# NASA Plumbrook



## paulboomer1

I got archery sector A2. Has anyone hunted this sector before or know anything about it? any info would be great


----------



## Firemanjoe15

I got A6 does anyone have old map where that area is?


Posted using Outdoor Hub Campfire


----------



## paulboomer1

Plumbrook sector map


----------



## TheStinger

Archery hunted A12 last year. Saw 78 deer, 14 bucks. I shot a 9 pt. and partner shot an 8 pt. Bring your climbing treestand is the best advice I have, those deer were not accustomed to treestand hunters. If your partner does not pass the background check get ahold of me , I have an extra Lonewolf climber you can use.


----------



## chief sandpaper

Someone posted on here awhile back about hunting sector 45! If you have any info let me know! I have been in plumbrook twice before, but not this sector! If anyone needs any info on sector 40 or 52, I'll be glad to pass along any info I have!

Thanks


----------



## slashbait

Stinger, brother in law and I have a12 12/13 any advice would be great! Both bringing climbers. Would hang ons and sticks be better for those woods?


----------



## chief sandpaper

Slash, 

Archery or Gun?

If it's a gun hunt you drew, leave your climbers at home!

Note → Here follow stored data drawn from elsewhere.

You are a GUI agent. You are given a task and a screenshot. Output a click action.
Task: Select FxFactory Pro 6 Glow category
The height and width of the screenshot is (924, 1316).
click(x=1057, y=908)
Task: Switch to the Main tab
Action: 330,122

Archery, I would bring your climbers

What sector you in?


----------



## slashbait

Archery A 12


----------



## Flathead76

Has anyone on here ever hunt sector 34. PMs welcome


----------



## tootall71

@paulboomer I have A2 on 10/25, so I can update you on how it hunts after the hunt.


----------



## Shed Hunter 365

Anyone have any luck heading there in January. Any feedback would be helpful.


----------



## wrmdunker

I hunted A6 in January. Me on the ground and son in a climber. We both shot does. Very cold all day. 10 for the high. Hunters and deer were both on the move.


----------



## pastordon

Anyone going to plumbrook tomorrow. My son and i will be in sector 35. It will be my first time. Any advice is welcome!


----------



## Shed Hunter 365

Pastor Dan how did you make out heading to the Brook on January 10.


----------



## pastordon

I promised to post good or bad. Here is my story. Had a bad case of gout flair up on Thusday and Friday to where i could hardly walk. Called doc got on meds friday, but not enough time to kick in. I wasn't going to miss first opportunity I was selected for a hunt. Met hunting bull and his pastor for breakfast at steak and shake and that was the highlight of my day, great guy and the day obviously faired well for him, nice deer Ben! My 15 year old son who has hunted yearly since 10 and I worked hard in sector 35, big sector, i'm gonna guess 800 yards by 300 yards! Thick but some open, tons of signs of bucks but we never got a shot under 100 yards and that was at them hauling the mail. Son and I worked the area over hard all day. It almost killed me with my foot, but i knew our chances were slim if we didn't make it happen. Both of us saw about 12 or 13 deer, but no dcent shots. We shot down by the road at 150 yards thinking it was about 120, but quickly with out a rest and under judging the yardage we were unsuccessful. Saw some nice deer. Drop tine 11 out of 50 i beilieve, really nice 130 class 11 out of 41 i believe and Ben's 9 point out of 18. I was at a gas station filling up (gas 1.96 in Sandusky!) and there was an amish guy with 5 does piled up on his trailor. i asked what sector and he said he was an alternate and road hunted, he said he also shot and wounded a buck and another doe that went into a sector he couldn't track. He said he saw over 120 deer, so alternates, dont commit to a sector, road hunt! All in all 120 hunters and 15 deer taken, definately not the each guy comes home with 2 like I was hoping. Anyway it was perfect weather and always a blessing to be in Gods creation and a bonus to see some nice bucks taken. Maybe if I get drawn again, it will be better for us. Thanks for the christmas present Papa Scott. Hope your hunt was better than ours.


----------



## Shed Hunter 365

Thanks for the post, hope the foot is on the mend.


----------



## seang22

What's this place about? Is it just over run with deer? 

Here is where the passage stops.